Re: [Python-ideas] Adding 'bytes' as alias for 'latin_1' codec.

27 May 2011

      On Sat, May 28, 2011 at 10:55 AM, Greg Ewing
<greg.ewing@canterbury.ac.nz> wrote:
...
Nick Coghlan wrote:
...
The pedagogic cost of making it even harder than it already is to
convince people that bytes are not text would also need to be
considered.
I think that boat was missed some time ago. If there were
ever a serious intention to teach people that bytes are not
text by limiting the feature set of bytes, it would have
been better served by not giving bytes *any* features that
assumed a particular encoding.
As it is, bytes has quite a lot of features that implicitly
treat it as ascii-encoded text: the literal and repr()
forms, capitalize(), expandtabs(), lower(), splitlines(),
swapcase(), title(), upper(), and all the is*() methods.
Accepting all of that, and then saying "Oh, no, we couldn't
possibly provide a format() method, because bytes are not
text" seems a tad inconsistent.
Originally we didn't have all of that - more and more of it crept back
in at the behest of several binary protocol folks (including me, if I
recall correctly).

The urllib.parse experience has convinced me that giving in to that
pressure was a mistake.

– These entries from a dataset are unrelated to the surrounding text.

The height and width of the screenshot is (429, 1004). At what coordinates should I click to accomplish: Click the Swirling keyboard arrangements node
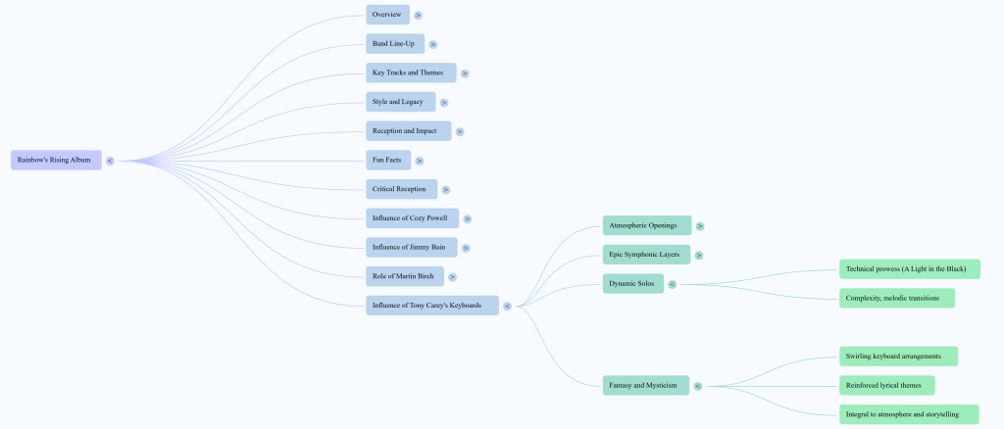(x=897, y=356)
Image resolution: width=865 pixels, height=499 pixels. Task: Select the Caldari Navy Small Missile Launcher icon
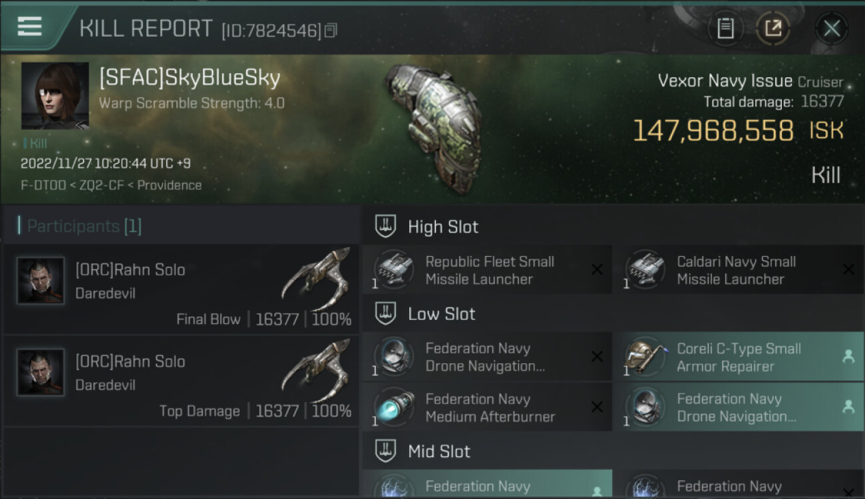645,270
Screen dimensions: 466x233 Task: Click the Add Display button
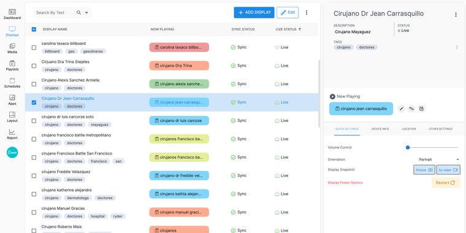tap(254, 12)
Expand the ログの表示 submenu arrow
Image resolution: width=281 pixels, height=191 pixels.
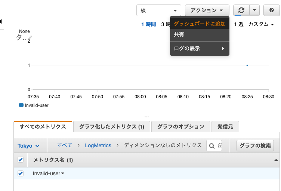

We went for a premature optimisation, and
screwed up the bytes API as a result. Yes, there is a potential
performance issue with the decode/process/encode model, but simple
keeping a bunch of string methods in the bytes API was the wrong
answer (and something that isn't actually all that useful in practice,
for the reasons brought up in this and other recent threads).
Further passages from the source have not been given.